Feel free to reprint this or do whatever you like with it. This is not a personal opinion, it is a professional opinion. Among the many jobs I’ve had in my career, I was for the last three of the twelve years I worked there, the chief electrical engineer of Bell Communications Research, at the time the largest research consortium in the world. Audio is just a hobby for me, something I don’t take very seriously. Good thing too, I’d be in a dither also if it were my profession instead.
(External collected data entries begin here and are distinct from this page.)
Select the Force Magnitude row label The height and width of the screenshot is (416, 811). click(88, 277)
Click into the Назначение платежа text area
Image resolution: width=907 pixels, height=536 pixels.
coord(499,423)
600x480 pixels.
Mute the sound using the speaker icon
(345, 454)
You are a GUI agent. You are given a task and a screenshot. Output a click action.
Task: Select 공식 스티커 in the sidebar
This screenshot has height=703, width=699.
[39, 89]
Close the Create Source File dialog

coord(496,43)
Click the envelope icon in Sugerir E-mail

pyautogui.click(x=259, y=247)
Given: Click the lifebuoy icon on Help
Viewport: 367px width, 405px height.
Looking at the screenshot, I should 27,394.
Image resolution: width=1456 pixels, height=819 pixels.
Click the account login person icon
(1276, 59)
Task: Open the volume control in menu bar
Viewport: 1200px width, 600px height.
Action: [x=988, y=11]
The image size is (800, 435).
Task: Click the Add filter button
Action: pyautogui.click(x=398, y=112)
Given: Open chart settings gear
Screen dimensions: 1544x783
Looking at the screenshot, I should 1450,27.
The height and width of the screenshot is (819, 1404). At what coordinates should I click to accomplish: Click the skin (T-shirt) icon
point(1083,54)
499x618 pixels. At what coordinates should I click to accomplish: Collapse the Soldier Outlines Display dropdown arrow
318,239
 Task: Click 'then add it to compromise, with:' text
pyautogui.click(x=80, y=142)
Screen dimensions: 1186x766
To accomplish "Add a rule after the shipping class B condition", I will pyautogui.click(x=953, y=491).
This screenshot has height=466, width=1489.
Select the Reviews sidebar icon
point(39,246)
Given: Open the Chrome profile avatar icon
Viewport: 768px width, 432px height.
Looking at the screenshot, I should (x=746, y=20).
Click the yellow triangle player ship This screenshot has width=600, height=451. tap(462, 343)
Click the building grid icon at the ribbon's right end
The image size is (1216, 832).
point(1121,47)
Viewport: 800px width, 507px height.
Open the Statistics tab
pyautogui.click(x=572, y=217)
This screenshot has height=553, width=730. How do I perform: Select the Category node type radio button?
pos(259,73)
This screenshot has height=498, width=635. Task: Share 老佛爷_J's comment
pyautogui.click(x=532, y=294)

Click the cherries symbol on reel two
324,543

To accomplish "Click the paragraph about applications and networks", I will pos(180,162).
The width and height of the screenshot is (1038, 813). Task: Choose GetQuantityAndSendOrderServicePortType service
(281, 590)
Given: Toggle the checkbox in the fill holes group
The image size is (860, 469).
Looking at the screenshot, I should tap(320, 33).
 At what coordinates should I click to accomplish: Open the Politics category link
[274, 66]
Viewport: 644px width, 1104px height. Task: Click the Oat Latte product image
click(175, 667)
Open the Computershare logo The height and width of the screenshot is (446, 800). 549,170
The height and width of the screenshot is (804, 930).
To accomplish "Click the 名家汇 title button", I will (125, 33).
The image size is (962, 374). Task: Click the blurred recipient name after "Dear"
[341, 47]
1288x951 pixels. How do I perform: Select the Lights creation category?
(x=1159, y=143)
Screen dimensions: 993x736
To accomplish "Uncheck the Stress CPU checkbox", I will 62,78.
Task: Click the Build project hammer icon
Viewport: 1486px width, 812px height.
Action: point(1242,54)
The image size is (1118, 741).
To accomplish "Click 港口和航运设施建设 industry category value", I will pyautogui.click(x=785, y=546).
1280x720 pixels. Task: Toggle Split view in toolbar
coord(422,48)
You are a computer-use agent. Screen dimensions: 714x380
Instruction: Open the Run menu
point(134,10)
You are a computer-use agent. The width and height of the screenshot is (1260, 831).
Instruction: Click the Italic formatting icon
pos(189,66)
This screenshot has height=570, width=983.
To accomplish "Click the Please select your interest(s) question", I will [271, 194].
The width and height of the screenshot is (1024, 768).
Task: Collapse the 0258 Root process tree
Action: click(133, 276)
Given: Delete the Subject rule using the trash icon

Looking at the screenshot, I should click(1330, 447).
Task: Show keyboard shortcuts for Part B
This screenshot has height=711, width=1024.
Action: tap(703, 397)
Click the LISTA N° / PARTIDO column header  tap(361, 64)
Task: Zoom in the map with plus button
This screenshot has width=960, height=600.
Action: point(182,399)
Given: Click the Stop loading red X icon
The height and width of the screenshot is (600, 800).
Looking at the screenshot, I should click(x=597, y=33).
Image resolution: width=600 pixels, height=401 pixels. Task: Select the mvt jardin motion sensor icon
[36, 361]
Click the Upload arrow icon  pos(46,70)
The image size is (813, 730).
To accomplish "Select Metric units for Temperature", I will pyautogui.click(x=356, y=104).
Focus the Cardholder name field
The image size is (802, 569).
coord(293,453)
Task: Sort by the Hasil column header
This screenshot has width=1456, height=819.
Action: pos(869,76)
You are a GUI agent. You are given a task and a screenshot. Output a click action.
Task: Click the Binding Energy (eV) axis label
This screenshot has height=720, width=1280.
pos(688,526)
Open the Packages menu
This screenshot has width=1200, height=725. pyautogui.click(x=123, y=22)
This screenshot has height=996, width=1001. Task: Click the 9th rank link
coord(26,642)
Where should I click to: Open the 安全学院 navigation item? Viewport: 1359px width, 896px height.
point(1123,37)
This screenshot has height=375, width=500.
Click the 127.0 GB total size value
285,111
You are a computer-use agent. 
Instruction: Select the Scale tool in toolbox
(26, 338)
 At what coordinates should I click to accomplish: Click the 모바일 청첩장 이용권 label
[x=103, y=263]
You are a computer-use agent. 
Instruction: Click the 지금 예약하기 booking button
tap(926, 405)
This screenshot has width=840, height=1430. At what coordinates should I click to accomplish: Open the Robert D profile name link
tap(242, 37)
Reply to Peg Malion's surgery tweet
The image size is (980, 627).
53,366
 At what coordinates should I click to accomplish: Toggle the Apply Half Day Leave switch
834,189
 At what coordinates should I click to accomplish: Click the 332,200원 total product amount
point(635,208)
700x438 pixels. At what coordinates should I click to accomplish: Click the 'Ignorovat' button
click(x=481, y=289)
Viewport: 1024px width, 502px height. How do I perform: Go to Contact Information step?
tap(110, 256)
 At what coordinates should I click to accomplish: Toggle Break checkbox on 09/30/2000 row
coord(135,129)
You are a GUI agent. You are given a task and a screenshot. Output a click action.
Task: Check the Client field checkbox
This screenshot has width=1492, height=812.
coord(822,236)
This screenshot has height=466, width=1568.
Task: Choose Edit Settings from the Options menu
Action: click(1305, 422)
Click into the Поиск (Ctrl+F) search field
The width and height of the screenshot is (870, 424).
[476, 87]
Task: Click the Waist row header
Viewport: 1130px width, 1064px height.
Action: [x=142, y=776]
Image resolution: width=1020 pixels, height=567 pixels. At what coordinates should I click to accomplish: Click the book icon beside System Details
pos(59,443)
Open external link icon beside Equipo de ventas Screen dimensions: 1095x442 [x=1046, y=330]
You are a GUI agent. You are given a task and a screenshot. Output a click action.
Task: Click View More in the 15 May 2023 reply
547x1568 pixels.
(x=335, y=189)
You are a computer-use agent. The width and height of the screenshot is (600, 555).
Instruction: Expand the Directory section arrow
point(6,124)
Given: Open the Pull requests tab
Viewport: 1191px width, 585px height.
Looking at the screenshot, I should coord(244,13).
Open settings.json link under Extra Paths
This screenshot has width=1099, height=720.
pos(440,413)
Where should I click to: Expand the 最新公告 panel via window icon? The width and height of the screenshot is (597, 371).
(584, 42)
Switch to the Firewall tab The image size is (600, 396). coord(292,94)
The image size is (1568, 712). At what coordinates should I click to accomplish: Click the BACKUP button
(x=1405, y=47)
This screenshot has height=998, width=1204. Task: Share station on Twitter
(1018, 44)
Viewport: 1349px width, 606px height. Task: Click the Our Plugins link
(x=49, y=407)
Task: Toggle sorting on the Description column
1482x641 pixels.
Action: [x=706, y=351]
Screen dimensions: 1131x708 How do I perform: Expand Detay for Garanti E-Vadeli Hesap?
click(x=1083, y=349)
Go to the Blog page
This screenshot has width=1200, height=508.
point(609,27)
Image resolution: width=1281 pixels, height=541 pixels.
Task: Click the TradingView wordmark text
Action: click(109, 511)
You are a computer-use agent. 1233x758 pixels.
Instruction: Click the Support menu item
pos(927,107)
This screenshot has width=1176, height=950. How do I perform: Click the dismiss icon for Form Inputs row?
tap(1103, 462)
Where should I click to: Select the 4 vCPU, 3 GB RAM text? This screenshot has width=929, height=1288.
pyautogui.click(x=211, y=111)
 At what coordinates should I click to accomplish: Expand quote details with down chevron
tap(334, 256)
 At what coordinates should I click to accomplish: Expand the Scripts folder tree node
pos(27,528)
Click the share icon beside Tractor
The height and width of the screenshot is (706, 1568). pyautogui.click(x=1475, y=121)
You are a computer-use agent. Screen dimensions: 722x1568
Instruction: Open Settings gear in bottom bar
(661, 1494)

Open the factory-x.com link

Never have so many been so confused and misled by so few. To hear people who call themselves audiophiles and those who market products to them tell it, you’d think wire is a complete mystery, a black art. But the truth is that of all the things scientists and engineers understand about electricity, wire has to be at or near the top of the list. Does wire matter in an electrical circuit? You bet it does. That’s why industry has created so many kinds for different applications. What is its legitimate purpose. To connect circuit point A to circuit point B with an acceptable minimum of loss, induced noise, and radiated noise. What is the standard by which wire can be judged? A shunt, no wire at all, just a direct adjacent connection. What is not a legitimate function of wire? To act as a control to deliberately alter a signal. In that function it is absolutely awful, we have far better tools for that. So the first thing audiophile wire manufacturers have to do to sell you their product is to convince you not to use those tools and they have largely succeeded. That’s when the games begin and the money starts to flow from their customers’ bank accounts into theirs.

How then do wires actually work. Scientists understand electrical conductivity right down to the quantum mechanics level of how electrons escape the pull of nuclei and flow under the influence of an applied electrical field. They also know how to shield wire effectively both electrically and where necessary in rare occasions magnetically. Electrical engineers know how to model wire mathematically by creating equivalent lump sum filter parameters circuits from what is actually a distributed parameter filter. They also know how to integrate that model into network equations connecting the source to the load to accurately predict exactly how wire will function in any given circuit.

Mainstream wire manufacturers are not ignorant or stupid either. Then know how to design wire using various geometries, insulation and conducting materials and manufacturing processes such as annealing to create wire that is optimal for any conceivable electrical function at the lowest possible cost. They offer a staggering array of product for every application or problem they can think of. The products created for both professional and consumer audio systems are child’s play for them compared to really challenging problems.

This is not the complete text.